21cmMC uses 21cmFAST to compare observations with theory, and predict astrophysical and cosmological parameters. This is a beast of a process, since it must run thousands of cosmological simulations to generate the predictions. Thus, 21cmMC is highly parallelized with MPI and is geared to run on supercomputers.
21cmMC was originally written by Brad Greig. My primary role has been to integrate it with 21cmFAST v3+, and to improve the interface and extensibility.
I am the primary developer of a new software pipeline for EDGES data. This involves a stack of codes for data reading/writing, calibration, analysis and parameter estimation.
The software is developed by a small team, and I am overseeing the development, in order to transform the EDGES analysis pipeline into something that is highly transparent, reproducible and accurate.

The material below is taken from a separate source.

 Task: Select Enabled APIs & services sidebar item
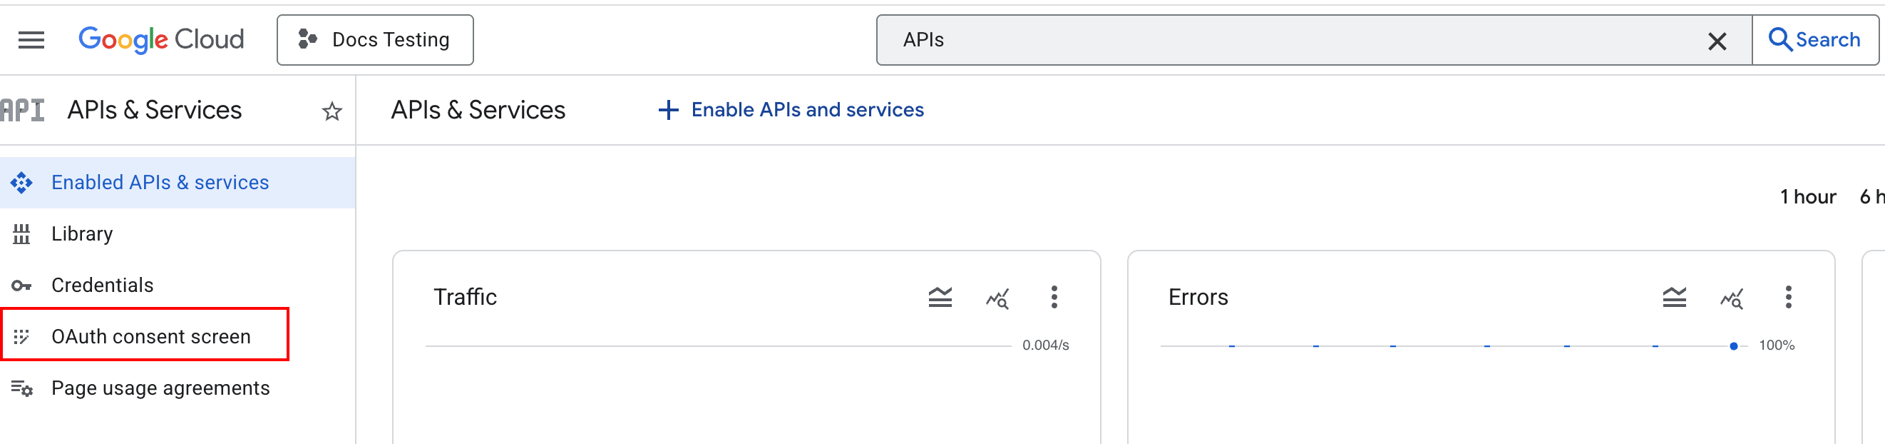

The halo model is a super-convenient analytic tool to predict the spatial distribution of “things” in the Universe. It uses dark matter halos as the basic scaffolding, and then associates other things with the halos — eg. galaxies or diffuse gas. The predictions can be compared to observations of the spatial layout of galaxies, for example, to determine either cosmological parameters or properties of the galaxies themselves.
halomod provides an extremely simple – but quite comprehensive and easy to extend and manipulate – framework for computing quantities from the halo model. It builds on hmf (another of my codes) to do this.
A small Python code that implements a way to do a very specific integral transform — the Hankel transform.
This transform is particularly common in astrophysics and cosmology (for instance, it is required to transform a correlation function into a power spectrum and vice versa). It is also a bit of a tricky integral to do, because it is highly oscillatory. This code implements a neat idea (not mine!) that is able to accurately perform this integral with good computational performance (in most cases).
hera_sim is one of the primary codes I contribute to in the HERA software suite. It is geared at simulating HERA-specific instrumental effects (thermal noise, cross-coupling, cable reflections) and injecting them into simulated visibilities.
This code is central to validating HERA’s analysis pipeline (as discussed in the linked paper).